BEGIN QUOTED PASSAGE

Brown: What difference has the participation of the Metropolitan Police Service made to CrushWatch?
Shorto: The Met has made a big difference, most obviously with the number of vehicles being seized under the scheme. They’ve been on board since September last year.
Of the vehicles they have seized, there is a higher proportion on finance than the general experience. The value of their vehicles would also, I expect, bear out to be higher than the average.
In perspective, the scale of what they’re doing, the metal they are potentially repatriating to lenders, they accounted for a quarter of the total and they’ve only been with the scheme for four months of 2012.
Brown: The City of London and Suffolk police forces also joined in 2012. How have they performed?
Shorto: We’ve now got 44 forces on board, with very few non-participants. Clearly, looking at City of London; smaller force, smaller volumes, but very good quality of vehicle. Other forces have specific waves of
Brown: Has the FLA-DVLA arrangement begun to feed in data?
Shorto: Yes, that started in the back-end of 2012. The volume isn’t as high as police seizures. The scope of that arrangement is for untaxed vehicles. It’s a very good addition of strategic value.
Brown: Are more people reneging on their finance?
Shorto: I don’t think the numbers suggest that but, if people do default, the scheme at least helps lenders to exercise their ownership rights.
Brown: How does the CrushWatch process work?
Shorto: It’s very simple. Individual forces organise it differently but, typically, a force would contract out to a number of pounds the storage of vehicles which are seized, under section 165/A of the Road Traffic Act 1988, for having no insurance or other factors such as no tax. It’s those pounds, locally, when they book a vehicle in, who will perform the CrushWatch check, which is free of charge to them. In some cases that check is built into their own back-office systems, rather than them logging on to an HPI website.
One of the benefits is that finance companies actually have to do nothing additional or different in terms of registering their interest in a vehicle. If they are opted into the scheme, which the vast majority are, then the pure fact a vehicle is recorded on our finance register will mean a local pound booking the vehicle in, if that hits the finance register, will automatically trigger an alert via e-mail to the finance company, telling them the date and the time the vehicle was booked in, which force under whose jurisdiction it was seized, and the name, identity and location of the pound in possession of the vehicle.

END QUOTED PASSAGE
BEGIN INPUT DATA

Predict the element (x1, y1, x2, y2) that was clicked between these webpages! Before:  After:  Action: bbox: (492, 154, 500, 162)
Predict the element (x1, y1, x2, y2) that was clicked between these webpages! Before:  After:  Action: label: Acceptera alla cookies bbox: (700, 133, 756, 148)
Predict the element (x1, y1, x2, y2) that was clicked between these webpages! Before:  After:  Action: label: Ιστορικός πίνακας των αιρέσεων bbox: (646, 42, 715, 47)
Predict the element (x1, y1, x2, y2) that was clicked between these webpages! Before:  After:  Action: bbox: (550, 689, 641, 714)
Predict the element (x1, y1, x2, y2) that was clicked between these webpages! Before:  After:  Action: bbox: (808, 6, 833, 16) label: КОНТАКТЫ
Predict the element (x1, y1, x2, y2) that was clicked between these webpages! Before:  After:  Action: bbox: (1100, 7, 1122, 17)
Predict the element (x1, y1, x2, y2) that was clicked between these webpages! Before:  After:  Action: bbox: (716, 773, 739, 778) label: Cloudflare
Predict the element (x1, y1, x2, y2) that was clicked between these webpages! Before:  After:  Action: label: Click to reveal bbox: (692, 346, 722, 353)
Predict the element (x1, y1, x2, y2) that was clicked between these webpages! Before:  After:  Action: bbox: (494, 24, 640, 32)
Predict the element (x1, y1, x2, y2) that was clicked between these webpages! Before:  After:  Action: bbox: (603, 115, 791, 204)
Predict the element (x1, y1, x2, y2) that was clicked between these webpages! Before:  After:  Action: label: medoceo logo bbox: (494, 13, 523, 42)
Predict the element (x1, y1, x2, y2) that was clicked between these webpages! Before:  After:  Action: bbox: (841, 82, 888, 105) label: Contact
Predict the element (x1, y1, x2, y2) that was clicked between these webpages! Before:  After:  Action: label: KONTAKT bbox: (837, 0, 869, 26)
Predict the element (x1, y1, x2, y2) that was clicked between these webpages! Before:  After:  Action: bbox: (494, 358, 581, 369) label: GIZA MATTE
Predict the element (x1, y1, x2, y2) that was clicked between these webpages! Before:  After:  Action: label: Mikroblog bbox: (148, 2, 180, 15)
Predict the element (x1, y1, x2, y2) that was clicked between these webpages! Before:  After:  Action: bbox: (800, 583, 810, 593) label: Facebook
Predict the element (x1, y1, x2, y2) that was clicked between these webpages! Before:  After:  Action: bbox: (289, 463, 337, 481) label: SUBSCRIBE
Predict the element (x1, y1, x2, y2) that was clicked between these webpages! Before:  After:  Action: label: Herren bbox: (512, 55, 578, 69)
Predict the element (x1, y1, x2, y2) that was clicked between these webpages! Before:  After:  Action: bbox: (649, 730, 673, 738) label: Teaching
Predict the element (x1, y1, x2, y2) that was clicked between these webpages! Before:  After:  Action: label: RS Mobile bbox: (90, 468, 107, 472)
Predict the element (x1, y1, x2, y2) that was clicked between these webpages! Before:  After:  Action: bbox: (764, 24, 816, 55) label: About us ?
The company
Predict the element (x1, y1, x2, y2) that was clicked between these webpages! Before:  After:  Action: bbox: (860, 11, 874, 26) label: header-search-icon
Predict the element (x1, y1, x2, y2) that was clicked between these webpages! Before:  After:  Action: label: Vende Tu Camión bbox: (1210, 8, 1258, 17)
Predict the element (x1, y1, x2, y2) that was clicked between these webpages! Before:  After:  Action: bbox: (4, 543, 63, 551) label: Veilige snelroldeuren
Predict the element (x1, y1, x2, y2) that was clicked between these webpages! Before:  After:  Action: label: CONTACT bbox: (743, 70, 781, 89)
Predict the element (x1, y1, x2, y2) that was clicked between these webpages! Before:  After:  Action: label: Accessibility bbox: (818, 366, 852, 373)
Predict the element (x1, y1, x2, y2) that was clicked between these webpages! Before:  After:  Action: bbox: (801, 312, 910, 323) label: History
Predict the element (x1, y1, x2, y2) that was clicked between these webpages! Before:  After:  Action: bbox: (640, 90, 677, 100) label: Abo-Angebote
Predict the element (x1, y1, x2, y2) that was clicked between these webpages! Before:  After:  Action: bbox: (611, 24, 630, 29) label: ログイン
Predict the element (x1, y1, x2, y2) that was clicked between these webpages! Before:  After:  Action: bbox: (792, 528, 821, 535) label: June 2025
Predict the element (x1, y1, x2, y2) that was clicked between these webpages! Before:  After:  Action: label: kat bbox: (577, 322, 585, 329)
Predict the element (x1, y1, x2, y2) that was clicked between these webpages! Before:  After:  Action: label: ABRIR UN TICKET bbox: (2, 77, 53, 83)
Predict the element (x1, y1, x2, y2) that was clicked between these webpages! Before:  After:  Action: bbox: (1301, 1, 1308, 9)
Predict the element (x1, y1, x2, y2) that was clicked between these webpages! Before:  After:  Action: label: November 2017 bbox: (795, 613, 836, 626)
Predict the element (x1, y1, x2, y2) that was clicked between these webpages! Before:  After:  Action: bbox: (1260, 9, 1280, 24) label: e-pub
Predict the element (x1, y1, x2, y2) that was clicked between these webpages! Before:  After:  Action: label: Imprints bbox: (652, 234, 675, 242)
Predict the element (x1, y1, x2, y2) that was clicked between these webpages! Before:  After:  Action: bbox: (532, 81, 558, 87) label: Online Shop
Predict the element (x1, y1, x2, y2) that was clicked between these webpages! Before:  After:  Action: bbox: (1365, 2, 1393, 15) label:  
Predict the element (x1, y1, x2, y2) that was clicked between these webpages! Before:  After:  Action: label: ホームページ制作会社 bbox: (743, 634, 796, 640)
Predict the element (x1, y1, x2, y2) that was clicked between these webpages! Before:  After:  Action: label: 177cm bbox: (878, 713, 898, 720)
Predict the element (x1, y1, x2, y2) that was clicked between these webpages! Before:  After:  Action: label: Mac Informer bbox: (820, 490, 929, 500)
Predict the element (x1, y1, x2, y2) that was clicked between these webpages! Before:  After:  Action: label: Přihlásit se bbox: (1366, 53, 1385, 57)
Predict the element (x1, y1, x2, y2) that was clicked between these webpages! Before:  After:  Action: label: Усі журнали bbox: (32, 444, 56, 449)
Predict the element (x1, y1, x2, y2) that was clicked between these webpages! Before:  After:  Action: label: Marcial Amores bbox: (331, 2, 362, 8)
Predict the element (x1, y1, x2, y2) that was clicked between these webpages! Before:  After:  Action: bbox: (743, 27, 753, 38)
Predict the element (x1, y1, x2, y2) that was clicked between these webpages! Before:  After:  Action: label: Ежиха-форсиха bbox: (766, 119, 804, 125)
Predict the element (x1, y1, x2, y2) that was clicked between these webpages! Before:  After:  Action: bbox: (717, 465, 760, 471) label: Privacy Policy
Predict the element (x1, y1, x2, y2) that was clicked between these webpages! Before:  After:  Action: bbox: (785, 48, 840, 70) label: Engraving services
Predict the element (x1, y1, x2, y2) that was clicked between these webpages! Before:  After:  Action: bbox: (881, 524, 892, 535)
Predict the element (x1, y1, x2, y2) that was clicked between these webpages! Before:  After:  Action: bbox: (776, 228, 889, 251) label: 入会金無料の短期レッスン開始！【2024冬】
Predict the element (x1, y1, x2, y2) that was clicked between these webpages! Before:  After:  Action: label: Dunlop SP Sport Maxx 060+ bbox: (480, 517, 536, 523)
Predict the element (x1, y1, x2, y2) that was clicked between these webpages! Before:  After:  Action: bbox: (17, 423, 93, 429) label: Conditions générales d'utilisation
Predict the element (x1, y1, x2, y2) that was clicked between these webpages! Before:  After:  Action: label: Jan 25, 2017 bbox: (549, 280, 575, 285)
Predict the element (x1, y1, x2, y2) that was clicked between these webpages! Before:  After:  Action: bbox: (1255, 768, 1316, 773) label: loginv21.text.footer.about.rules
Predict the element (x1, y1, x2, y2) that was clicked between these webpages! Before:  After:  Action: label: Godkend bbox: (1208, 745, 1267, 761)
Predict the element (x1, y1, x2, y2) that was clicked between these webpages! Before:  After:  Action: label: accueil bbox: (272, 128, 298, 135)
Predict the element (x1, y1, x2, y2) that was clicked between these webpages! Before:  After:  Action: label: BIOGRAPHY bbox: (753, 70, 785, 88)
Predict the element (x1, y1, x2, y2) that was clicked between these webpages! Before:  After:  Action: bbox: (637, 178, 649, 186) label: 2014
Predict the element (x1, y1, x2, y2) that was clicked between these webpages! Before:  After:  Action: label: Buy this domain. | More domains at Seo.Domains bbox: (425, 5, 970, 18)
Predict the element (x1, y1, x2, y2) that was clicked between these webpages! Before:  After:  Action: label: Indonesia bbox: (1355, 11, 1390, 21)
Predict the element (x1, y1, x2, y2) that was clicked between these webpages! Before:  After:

END INPUT DATA

Resume the CrushWatch interview from its final sentence, keeping the same question-and-answer format. The items above come from a different source than the CrushWatch interview.

RESPONSE BELOW –
Previously, when we started this whole scheme, if a finance company was by chance ever contacted by a pound, local authority or police force about a vehicle they had in their possession, they didn’t know where within the finance company to go. There wasn’t a central point of contact. One of the points of the scheme is there is a dedicated mailbox for alerts to be sent to and a dedicated individual on the team to handle those. You’ve got knowledge and experience of how to handle the alerts and also building up the connections and the contacts with the pounds who are responsible for a lot of the volume here, to contact them and say ‘Yes, this is our vehicle’, and agree a course of action.
After that, different courses of action are available to them. The principle that underpins it is that there is no primacy. If the registered keeper of the vehicle arrives at the pound and stakes claim to the vehicle, then they have a right to do that, the finance companies accept that. But if the finance company wants to collect, they will be aware they need to do that as quickly as possible. Certainly, the alert we send out reminds them of that case-by-case to make contact quickly. If they want to collect, it’s in their best interest to collect as quickly as possible. Different finance companies will have their own process in place for doing that.
Equally, they may be the legal owners of the vehicle but the process will be more of a prompt for them to enter into dialogue with their customer than to go directly to the pound and repossess the vehicle.